[start of Document excerpt]

President Joe Biden has defined his administration with the mantra of “America is back,” hinting at a return to what he and his supporters believe to be the halcyon days of President Barack Obama’s two-term tenure as president, as well as a sharp departure from the policies and practices of the man who usurped Hillary Clinton’s bite at the presidential apple, Donald Trump.
In an effort to “build back better,” as Biden is wont to exclaim, his administration has embraced an ambitious agenda that aggressively seeks to both promote and install America as the world’s indispensable nation. And yet, in the span of less than 24 hours, the president and his primary foreign policy advisor, Secretary of State Antony Blinken, managed to undermine the very policies they sought to promote through a combination of narcissistic posturing and plain diplomatic incompetence.
By labeling Russian President Vladimir Putin a “soulless killer,” Biden put US-Russian relations in their worst posture since the Cold War. And Blinken, during the Biden administration’s initial meeting between the US and China, managed to unleash the ire and rage of Beijing by forgoing any pretense at diplomatic norms and aggressively calling out China on a host of issues which touched upon its sovereignty.
The collapse of what passed for a coordinated position of diplomatically confronting both Russia and China has left the US scrambling to navigate through the detritus of its own policy shipwreck. A controlled approach to dealing with Russia and China was supposed to serve as the anchor of Biden’s new national security policy formulation. Instead, the American ship of state has been cast adrift, unable to steer as a diplomatic storm of its own making bears down upon it.
The White House recently published a document, entitled ‘Interim National Security Guidance’, which outlined its policy priorities to help shape and direct the work of the various US departments and agencies charged with implementing national security and foreign policy. This document is unprecedented in the 35-year history of implementation of the 1986 Goldwater-Nichols Act, which mandated that the White House produce a “national security strategy” document every four years to help streamline US defense spending.
Normally, the National Security Strategy is produced through an interagency process that takes several months to complete. The Biden administration, in deciding to publish interim guidance while the primary document is still being written, is putting a marker down on the importance of separating its administration’s policies from those of its predecessor. The issuance of this interim guidance underscores the sense of urgency that exists within the Biden administration regarding the optics, vice reality, of change.
While promoting the mantra of “America is Back,” the interim guidance goes out of its way to highlight the fact that while the heart of the Biden policy is centered on the notion of “build back better,” the America Biden inherited operates in a world that is very much different from the one that existed when Biden served as President Obama’s vice president.
“We cannot pretend the world can simply be restored to the way it was 75, 30, or even four years ago,” Biden wrote. “We cannot just return to the way things were before. In foreign policy and national security, just as in domestic policy, we have to chart a new course.”
This “new course,” as Biden described it, must “contend with the reality that the distribution of power across the world is changing, creating new threats.” For Biden, the major threats posed to the US came from two nations. “China,” Biden declared, “has rapidly become more assertive. It is the only competitor potentially capable of combining its economic, diplomatic, military, and technological power to mount a sustained challenge to a stable and open international system.”

[end of Document excerpt]

**Task details**
Carry on the commentary on Biden's foreign policy from its last sentence.

[start of Given entries]

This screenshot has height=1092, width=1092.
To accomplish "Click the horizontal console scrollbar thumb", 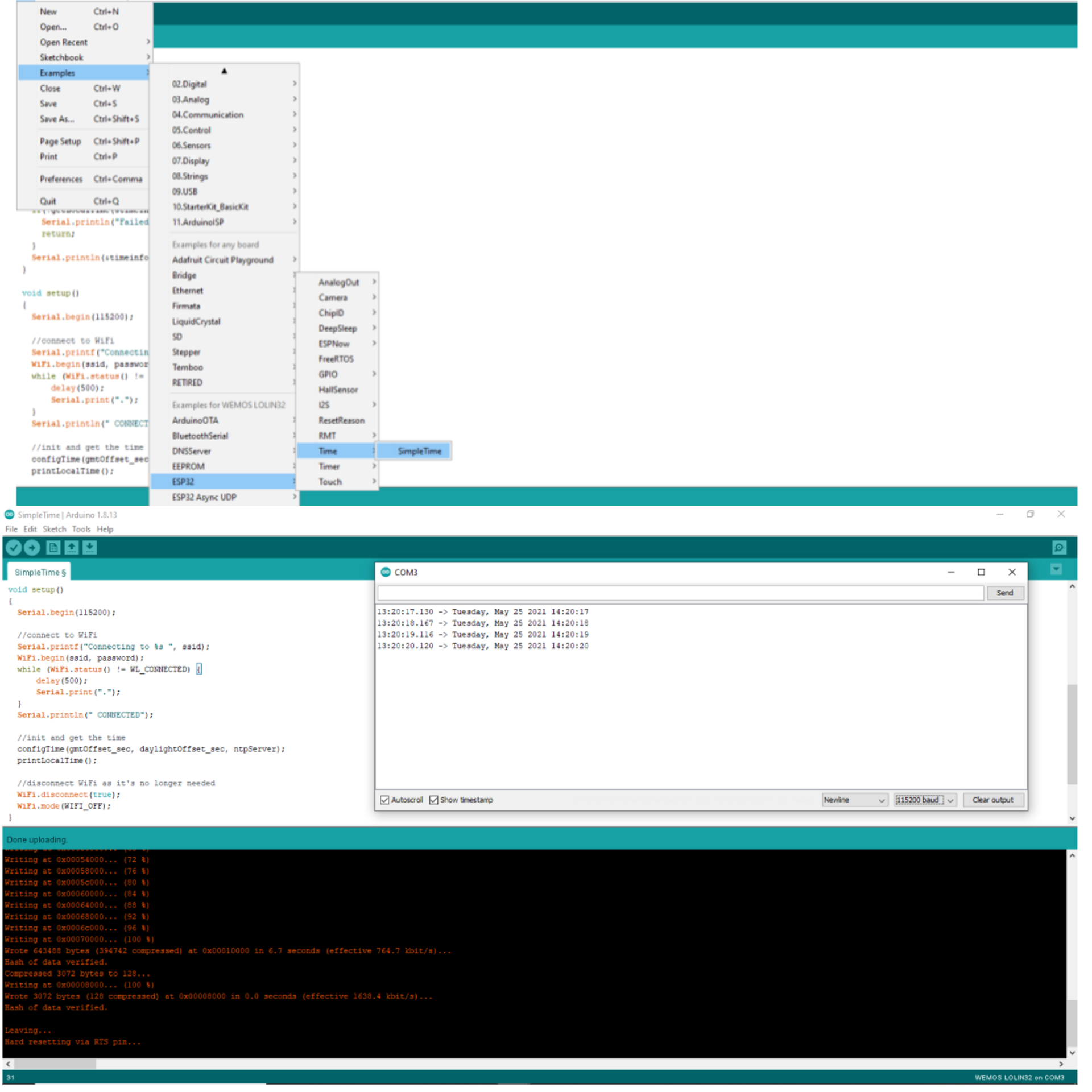I will point(55,1064).
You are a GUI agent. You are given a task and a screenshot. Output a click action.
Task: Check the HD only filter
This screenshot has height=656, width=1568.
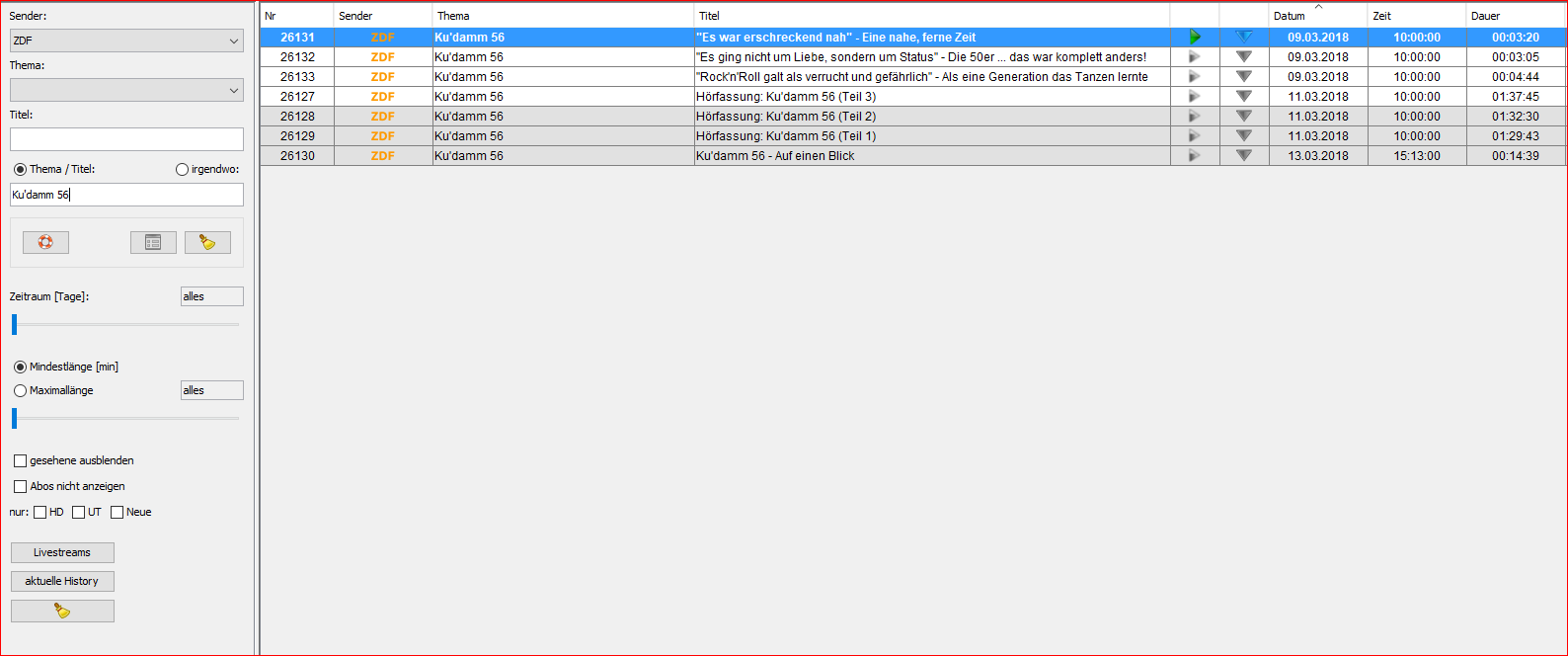point(40,512)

[end of Given entries]

**Output below**
The identity of the second threat should come as no surprise to anyone tracking US foreign policy over the course of the past 20 years. “Russia remains determined to enhance its global influence and play a disruptive role on the world stage,” Biden stated. “Both Beijing and Moscow have invested heavily in efforts meant to check US strengths and prevent us from defending our interests and allies around the world.”
The interim guidance set forth three major policy objectives for the Biden administration in confronting both Russia and China. The first is for the US to “Defend and nurture the underlying sources of American strength, including our people, our economy, our national defense, and our democracy at home.” The second is to “Promote a favorable distribution of power to deter and prevent adversaries from directly threatening the United States and our allies, inhibiting access to the global commons, or dominating key regions.” Last but not least, the US will seek to “Lead and sustain a stable and open international system, underwritten by strong democratic alliances, partnerships, multilateral institutions, and rules.”
In the span of less than 48 hours, the Biden administration managed to undermine all three objectives.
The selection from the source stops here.